Friday 15 December 2017

Eircom launches 4G mobile network in first for Irish market

Speeds 10 times faster in new mobile network and boost for all technology users

Eircom's chief executive Herb Hribar
Eircom's chief executive Herb Hribar

Eircom has become the first Irish operator to launch a 4G mobile network, giving smartphone, tablet and laptop users broadband speeds up to 10 times what existing mobile services offer.

The company has launched the network for Meteor and eMobile users in Dublin, Carlow and Athlone, with Cork, Limerick and Galway set to follow by the end of the year. Altogether, almost half the country’s population will have access to the service by the end of December, with the company pledging to increase coverage to 70pc within three years.

The company said that 19 smartphone handsets would be supported on the 4G network at launch. Some customers would also receive unlimited monthly data until March, according to the company.

In November, Eircom paid €145m to telecoms regulator Comreg for its 4G licence. A further €100m is payable to Comreg in licence fees over the next 17 years.

However, those with iPhones will have to wait to gain the benefit of 4G service. According to Eircom, Apple has not yet ‘certified’ Eircom’s 4G network for use with its

iPhone 5 devices, which are the only iPhones that work 4G network services.

“We’re currently working with Apple on that and will hopefully have that resolved soon,” said Elaine Robinson, director of voice and data at Eircom.

At launch, high-end handsets from Samsung, HTC, Sony, Huawei and Nokia will all work with the new network. Eircom is offering unlimited monthly data for 4G users until March 2014.

4G -- short for ‘fourth generation’ -- gives faster mobile broadband speeds to smartphones, tablets and dongles. Internet connection speeds over 4G typically exceed 10 Megabits per second (Mbs) and sometimes reach over 30Mbs. This compares to typical speeds of between 1Mbs and 3Mbs over the 3G networks currently used by operators.

The company will use its 1800Mhz bandwidth in Dublin and 800Mhz outside of the capital, according to Ms Robinson.

The company’s chief executive, Herb Hribar, said that Eircom had invested €300m in its mobile network, part of a €1.3bn investment currently under way in its wider network. He said that beating Vodafone, O2 and 3 to become the country’s first 4G operator was a signal of Eircom’s intent in moving away from a catch-up operator.

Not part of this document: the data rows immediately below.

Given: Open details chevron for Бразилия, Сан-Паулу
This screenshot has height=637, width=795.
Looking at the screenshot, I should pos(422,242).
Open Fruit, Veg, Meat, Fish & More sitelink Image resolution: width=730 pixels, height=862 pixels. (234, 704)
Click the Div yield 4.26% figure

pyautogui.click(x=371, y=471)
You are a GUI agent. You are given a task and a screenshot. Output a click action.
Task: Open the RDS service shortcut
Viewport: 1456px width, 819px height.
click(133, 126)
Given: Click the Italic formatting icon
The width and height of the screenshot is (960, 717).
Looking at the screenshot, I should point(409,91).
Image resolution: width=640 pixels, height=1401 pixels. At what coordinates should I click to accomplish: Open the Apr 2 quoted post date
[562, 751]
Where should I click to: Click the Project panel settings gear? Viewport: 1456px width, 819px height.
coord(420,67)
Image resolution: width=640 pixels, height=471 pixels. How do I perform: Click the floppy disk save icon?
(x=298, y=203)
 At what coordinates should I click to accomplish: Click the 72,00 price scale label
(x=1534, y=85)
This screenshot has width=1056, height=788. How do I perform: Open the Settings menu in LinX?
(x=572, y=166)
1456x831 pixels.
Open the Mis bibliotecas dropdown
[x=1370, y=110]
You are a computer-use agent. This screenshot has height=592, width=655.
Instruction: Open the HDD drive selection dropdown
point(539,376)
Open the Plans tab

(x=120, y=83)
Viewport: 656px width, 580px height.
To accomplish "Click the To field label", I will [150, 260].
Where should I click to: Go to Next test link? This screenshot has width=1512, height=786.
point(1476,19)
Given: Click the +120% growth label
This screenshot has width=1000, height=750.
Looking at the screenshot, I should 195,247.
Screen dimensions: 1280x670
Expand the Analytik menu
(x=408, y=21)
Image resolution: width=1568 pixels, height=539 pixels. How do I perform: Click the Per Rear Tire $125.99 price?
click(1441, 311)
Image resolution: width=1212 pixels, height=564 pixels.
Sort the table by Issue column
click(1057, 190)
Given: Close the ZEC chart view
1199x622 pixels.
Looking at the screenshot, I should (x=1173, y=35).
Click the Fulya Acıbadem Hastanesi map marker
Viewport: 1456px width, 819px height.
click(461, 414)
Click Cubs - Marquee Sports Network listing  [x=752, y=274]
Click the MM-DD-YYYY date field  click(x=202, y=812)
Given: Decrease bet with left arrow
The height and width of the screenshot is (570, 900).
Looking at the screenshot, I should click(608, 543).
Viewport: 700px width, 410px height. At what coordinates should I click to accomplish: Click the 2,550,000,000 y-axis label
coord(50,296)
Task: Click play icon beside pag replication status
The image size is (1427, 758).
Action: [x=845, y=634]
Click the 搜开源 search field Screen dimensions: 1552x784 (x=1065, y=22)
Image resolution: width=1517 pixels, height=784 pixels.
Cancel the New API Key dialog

“This is gigantic for us, we can’t understate its importance,” he said. “We’re now leading, not lagging. We’ve delivered fibre on time and now we’re leading the market in delivering next-generation mobile. This gives us credibility, it gives us some of our swagger back.”

Hribar said that while the company would reach its 70pc population coverage target within three years, it would increase that to 90pc after that.

He also said that Eircom was working with the Department of Communications on how to increase rural broadband coverage.

“We’ll push out as far as we can, he said. “We’re strongly participating in the government’s national broadband plan and have given the government the information they need on mapping, so they know where the gaps are.”

Earlier today, Vodafone announced that it would launch a 4G service to five Irish cities and 26 towns in mid-October. Vodafone’s head of networks, Sheila Kavanagh, said that the 4G network would cover between 40pc and 55pc of the country at launch.

“From our perspective, what we’re launching is dramatically more than Meteor,” said Vodafone’s head of networks, Sheila Kavanagh. “We’re even launching in some towns with less than 2,000 people in them.”

Ms Kavanagh also said that less than 5pc of Irish phones were 4G-compatible. She said that between 60pc and 70pc of Irish phones were 3G-compatible. She said that the company is investing heavily in rolling out its existing 3G network infrastructure.

Ms Kavanagh said that the 4G launch would be a data launch and that 4G plans involving handsets would not be available until November.

“It will be a data launch, meaning the service will be available first by getting a 4G sim card ,” she said.

One reason for this is that Apple has not yet ‘certified’ Irish 4G networks for use with iPhone 5 models.

“We aim to have iPhones available on 4G as part of the smartphone launch,” saidMs Kavanagh. “It’s not yet certified by Apple.”

Ms Kavanagh said that 70pc of Vodafone’s customers already have 3G phones, while under 5pc have 4G handsets.

As well as the cities covered, the company said that its launch locations would include a number of towns in the South east and South West of the country.

These include: Carlow, Tralee, Wexford, Midleton, Ballincollig, Mallow, Cobh, Killarney, Enniscorthy, Dungarvan, New Ross, Carrigtohill, Macroom, Mitchelstown, Bantry, Blarney, Kanturk, Bagnelstown, Thomastown, Kenmare, Bunclody, Newmarket, Dunmanway, Lismore and Rosslare Harbour.